Small-Cap CRE Market Advances at a Slower Pace
While small-cap commercial real estate market conditions improved during the second quarter, evidence suggests the market is nearing a peak, reported Boxwood Means, Stamford, Conn.
Randy Fuchs, Principal with Boxwood Means, said aggregate demand across the office, industrial and retail sectors jumped 32.1 percent during the quarter to more than 21 million square feet after “sluggish” first-quarter tenant activity in sub-50,000-square-foot commercial properties. Office demand rose the most on a percentage basis, up 110 percent, followed by industrial at 31.6 percent and retail with a modest 5.4 percent gain.
“That being said, the improvements in second-quarter occupancies mask evidence of a continuing slowdown at this late stage in the market’s expansion,” Fuchs said. “Aggregate demand declined a whopping 73 percent from second-quarter 2016.”

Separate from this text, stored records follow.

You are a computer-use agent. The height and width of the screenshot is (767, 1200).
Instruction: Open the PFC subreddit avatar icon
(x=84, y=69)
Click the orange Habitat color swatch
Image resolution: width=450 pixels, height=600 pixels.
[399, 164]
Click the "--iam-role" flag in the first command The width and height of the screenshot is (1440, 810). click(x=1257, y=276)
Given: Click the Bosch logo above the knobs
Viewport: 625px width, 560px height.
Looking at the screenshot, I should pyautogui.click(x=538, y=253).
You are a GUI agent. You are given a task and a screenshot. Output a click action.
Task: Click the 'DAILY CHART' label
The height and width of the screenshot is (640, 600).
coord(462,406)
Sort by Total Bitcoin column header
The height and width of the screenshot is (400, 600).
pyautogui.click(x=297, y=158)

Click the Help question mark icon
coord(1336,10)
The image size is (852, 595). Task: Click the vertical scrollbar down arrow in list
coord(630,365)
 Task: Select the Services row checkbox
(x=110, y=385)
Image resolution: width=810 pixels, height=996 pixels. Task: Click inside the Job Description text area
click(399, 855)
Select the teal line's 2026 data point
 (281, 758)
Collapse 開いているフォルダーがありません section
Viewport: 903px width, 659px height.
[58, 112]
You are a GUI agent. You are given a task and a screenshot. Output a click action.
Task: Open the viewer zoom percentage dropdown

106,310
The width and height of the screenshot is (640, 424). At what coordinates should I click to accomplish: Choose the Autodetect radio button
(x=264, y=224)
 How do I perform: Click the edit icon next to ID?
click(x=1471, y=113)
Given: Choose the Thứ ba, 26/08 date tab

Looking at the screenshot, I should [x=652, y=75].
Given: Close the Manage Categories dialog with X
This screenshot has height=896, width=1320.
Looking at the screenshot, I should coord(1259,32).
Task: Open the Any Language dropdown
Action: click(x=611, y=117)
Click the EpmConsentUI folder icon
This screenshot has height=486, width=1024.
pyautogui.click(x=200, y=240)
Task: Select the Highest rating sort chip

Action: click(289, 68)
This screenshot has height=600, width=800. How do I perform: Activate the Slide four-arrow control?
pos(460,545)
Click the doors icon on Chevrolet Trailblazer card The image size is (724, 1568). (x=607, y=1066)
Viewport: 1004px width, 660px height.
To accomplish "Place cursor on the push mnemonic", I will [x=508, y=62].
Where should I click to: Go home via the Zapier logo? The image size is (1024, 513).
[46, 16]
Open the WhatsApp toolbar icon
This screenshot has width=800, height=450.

Fuchs also noted the second quarter’s 38.5 million square foot net occupancy gain was the lowest sum since 2011.
The main reason for low small-cap vacancies is the “subdued” level of commercial construction, Fuchs said. Construction completions averaged 68 million square feet over 12 quarters from 2006 to 2008 during the peak of the last cycle, but quarterly deliveries since the financial crisis averaged less than one-quarter of that–just 16.2 million square feet. This soft trend has persisted as the first-half 2017 total decreased 2.8 percent compared with the same period last year, he said.
Fuchs said small-cap asset price growth is shrinking, commercial leasing demand is lower and–beyond the “choppy” deal volume for smaller multifamily assets–investment activity in the general commercial real estate market is down substantially compared with last year. “These factors impose fundamental concerns, risks and uncertainty about future market performance that will require small balance lenders and investors to increase their due diligence on deals during the second half of the year,” he said.
With cooperative capital market and economic conditions, the small-cap commercial real estate market remains on solid ground, Fuchs said. “But take a step back and second quarter results offer growing evidence that the market is reaching a peak,” he noted.